### [Task details]
Pictures aside, can you reproduce the records word for word?
(Given information begins)
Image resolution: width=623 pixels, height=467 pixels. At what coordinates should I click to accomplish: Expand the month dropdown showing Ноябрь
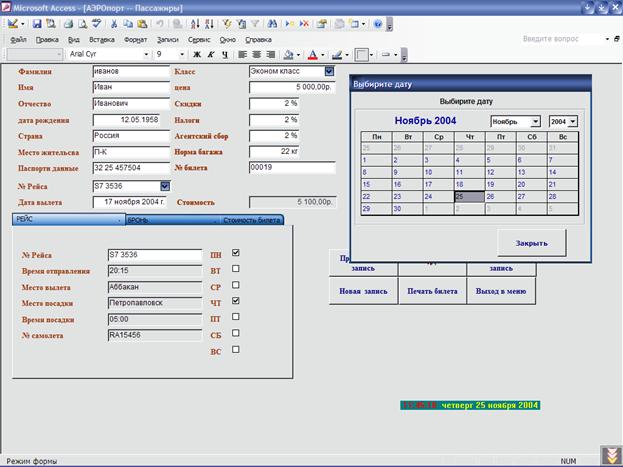coord(535,121)
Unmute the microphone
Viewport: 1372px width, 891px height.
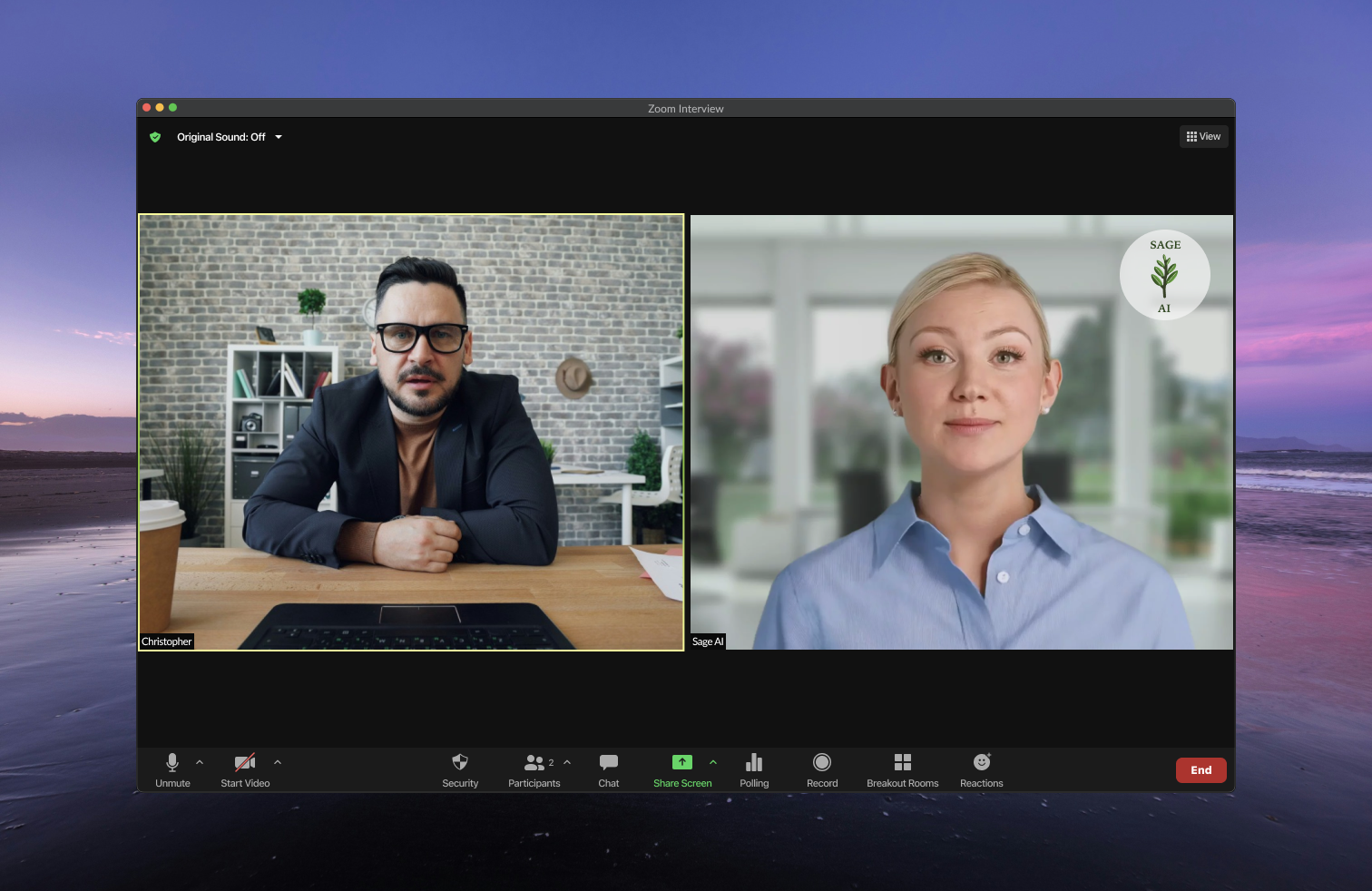pyautogui.click(x=172, y=769)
(Given information ends)
### [Task solution]
Image resolution: width=623 pixels, height=467 pixels. At what coordinates should I click to accomplish: Expand the month dropdown showing Ноябрь
coord(535,121)
Unmute the microphone
Viewport: 1372px width, 891px height.
pyautogui.click(x=172, y=769)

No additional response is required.